Samora argued that the Elections Code did not explicitly state that absentee ballots could not be delivered by people other than the voters.
After Samora's case had wended its way through Superior and appellate courts to the state Supreme Court and back down again, 320 of the ballots were finally counted last week at the registrar-recorder's office in Commerce. The other 34 votes were not counted because of legal questions.
Samora received 275 additional votes but still fell short of victory. McCracken received 29 votes. Chris McPeak, who finished first in the race for two seats, received 26 votes, and 47 votes were divided among three other candidates.
On Friday, Los Angeles Superior Court Judge Jack Tenner accepted the revised vote count, ending the case.

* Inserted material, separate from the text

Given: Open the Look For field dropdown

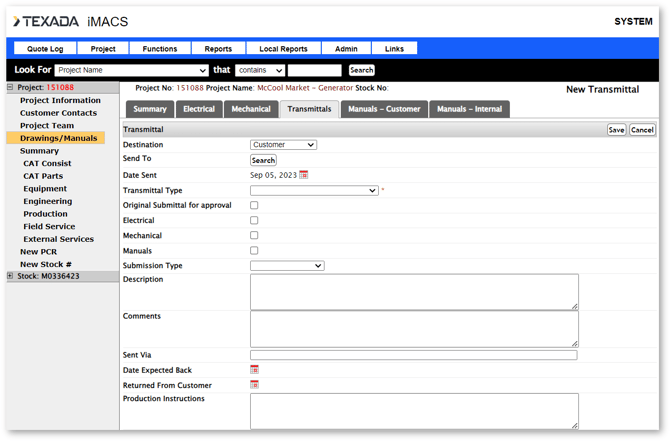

"We still won," Samora said. "We accomplished what we set out to do. The focus of the suit was not really whether I had won or lost. It was to get a clarification of the (elections) statute."
However, McCracken remains angry that she had to fight in court for an office she says she won legitimately at the polls. She also resents having spent more than $20,000 in legal fees defending the actions of the registrar-recorder.
"It would have been comforting if the county had chosen to join the suit as a defendant," McCracken said. "I knew, because it was a civil suit, if I did not defend at any point, the court would have no choice but to grant judgment to Mr. Samora. And judgment for Mr. Samora would mean changing the law."
Before last week's count, the registrar-recorder voided 27 of the ballots. Of these, 17 ballots had signatures that did not match voter registration forms, five did not have signatures at all and five were from people who were not registered to vote. Seven other ballots were not counted after McCracken's attorney, Craig Mordoh, challenged their authenticity.
However, Tenner denied a request by Mordoh to order the district attorney's office to investigate the possibility of election fraud.
Samora has said he knew of no attempts at fraud, adding that he was opposed on principle to excluding any ballots.
"I still feel that all of them should have been counted, even if they all voted for McCracken, because those people (whose ballots were not counted) were disenfranchised."
Many of the absentee ballots resulted from a drive by the Southwest Voter Registration Project to register Latino voters and encourage the use of absentee ballots to increase voter turnout.
Margarita Echavarria, who supervised the voter registration drive in Pomona, delivered 292 of the ballots to the polls on behalf of the absentee voters.
Samora's attorney, John Huerta, contended that the state Elections Code stated only that voters "may" personally deliver absentee ballots or mail them, and did not require that they "shall" do so. Hence, he argued, the law did not expressly prohibit delivery of the ballots by people other than the voters.
Echavarria testified in court that she had asked employees at the registrar-recorder's office about absentee voting procedures before the election. She said they had not told her that there was anything illegal about "third-party" delivery of ballots.
Samora's suit was dismissed in 1984 by Los Angeles Superior Court Judge Charles E. Jones. In May, 1985, the Court of Appeal upheld that dismissal.
But in October, 1986, the state Supreme Court referred the case back to the appellate court for reconsideration. Basing its decision on a similar case involving an election in Palo Alto, the Supreme Court ruled that the question of third-party delivery of ballots was not fundamental to the integrity of an election, provided no evidence of vote fraud existed.
Mordoh said he was "outraged" by the ruling, which proved to be a turning point in the case. In December, the Court of Appeal reversed itself and ruled in Samora's favor.
When the case was again heard in Los Angeles Superior Court last June, Tenner ordered that the ballots be counted. Of the first 50 ballots counted, 45 were for Samora. But before the rest of the ballots could be counted, the state Court of Appeal called the courtroom to halt the vote count.